Le deuxième propos (antérieur ou postérieur au feu létal de la Médina ?) renvoie au profil des marabouts. On prête au Président Sall, la petite phrase que voici : « Les marabouts sont des citoyens ordinaires ». L’assertion est politiquement bête ; parce que fertile en retours de flamme ou de manivelle contre son auteur. La preuve étant son exploitation perpétuelle contre le leader de l’APR. Au demeurant, lorsque l’opposant ou le banni Macky Sall (Président en sursis de l’Assemblée nationale) était confronté aux plans de liquidation de Maitre Wade et de son ministre de l’Intérieur, Cheikh Tidiane Sy, c’est auprès du Khalife Sérigne Bara Mbacké qu’il trouva le paratonnerre efficace et le bouclier cuirassé. Juridiquement, un marabout est un citoyen ordinaire, en ce sens qu’il possède un seul bulletin de vote (un homme, une voix) au même titre que le loubard de banlieue. Mais historiquement, les chefs religieux ont été des Sénégalais extraordinaires, puisque sollicités décisivement dans des circonstances où le destin du pays a vacillé. Pierre Massmer (dernier Gouverneur français de l’AOF) les  mirent à contribution lors du référendum gaullien de 1958 ; tandis que Léopold Sédar Senghor obtint du Vénéré Sérigne Falilou Mbacké, un appel patriotique, mobilisateur et salvateur, pour faire face aux menaces de Modibo Keita qui ponctuèrent l’éclatement de la Fédération du Mali, en 1960.

 

La troisième sortie mal affinée de Macky Sall est relative au sort du Guinéen malade et migrant avec le virus Ebola. Bouleversé – à juste raison – par l’immense  tort soudainement causé à son pays, le Président de tous les Sénégalais a réagi à l’instar de tous les Sénégalais. Erreur. Car le chef de l’Etat n’est pas un Sénégalais ordinaire. A l‘occasion de la dernière cérémonie mensuelle de levée des couleurs, le Président Sall a dit : « Si ce jeune n’était pas dans cet état de malade, il serait conduit devant nos juridictions ». Moins de deux semaines après, le numéro un sénégalais rectifie le tir dans l’hebdomadaire français L’EPRESS : « En concertation avec les autorités de Conakry, nous étudions les voies et moyens d’un retour correct. Cela posé, il ne sera pas rapatrié dans l’immédiat ». (Voir L’AS du 13 septembre 2014). Entre les deux déclarations fort différentes, Macky Sall a-t-il relu  Bismarck et retenu la leçon du célèbre chancelier prussien : « Un pays fait son histoire mais subit sa géographie ». Diplomatiquement, le gouvernement peut, en toute souveraineté, privilégier un axe Dakar-Vienne ; mais éternellement le Sénégal sera soudé à la Guinée-Conakry qui alimente le gigantesque lac de retenue du barrage de Manantali.
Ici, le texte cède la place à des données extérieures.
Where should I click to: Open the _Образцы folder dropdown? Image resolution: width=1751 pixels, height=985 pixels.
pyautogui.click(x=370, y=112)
Et qui – dans un proche passé – a donné à l’Université de Dakar, l’éminent historien Boubacar Barry, réfugié puis retraité sur le sol sénégalais.

 

Le dernier exemple est le segment de discours (hors texte et oralement au rabais) consacré à la revue de presse audiovisuelle et à l’émission « Wakh sa khalat » directement ouverte sur les auditeurs qui l’animent. Non seulement le verbe présidentiel est mal aiguillonné ; mais il s’est fixé sur un cap thématique au-dessus duquel les chefs d’Etat planent superbement. Un parfum d’obsession (présidentielle) embaume d’ailleurs les narines. Quand on est élu à 65% ; quand on a enterré électoralement Abdoulaye Wade (avec sa générosité et son bilan) doit-on redouter la revue de presse claironnante et débordante du sieur Ahmed Aidara ? Un régime qui carbure se moque normalement des observateurs qui cancanent. Car, on ne peut rien réussir de grand pour son pays, sans blâme dans l’opinion. En revanche, un Exécutif qui vante théoriquement les vertus de l’Emergence sans vaincre les incertitudes énergétiques et les aléas pluviométriques, est forcément en posture tremblante devant la presse.

 

Bref, le verbe et le silence sont deux armes, d’égale valeur, entre les mains d’hommes politiques qui ont le génie et/ou le talent de les utiliser. Tous les deux leviers peuvent être mis au service de l’Etat. Sans remonter jusqu’à Lénine, on peut lister des magiciens du verbe qui ont gouverné intensément avec et par le discours. Sans son verbe – tantôt flamboyant, tantôt tonnant et toujours captivant – l’orateur hors du commun Sékou Touré n’aurait jamais enjambé la cascade d’écueils placés sur sa route. Sans sa capacité à malaxer l’habileté et l’ambiguité langagières, le Général De Gaulle n’aurait pas berné les Pieds-Noirs et hâté la fin de la guerre d’Algérie. Qui ne se souvient pas encore de son fameux et trompeur : « Je vous ai compris » ?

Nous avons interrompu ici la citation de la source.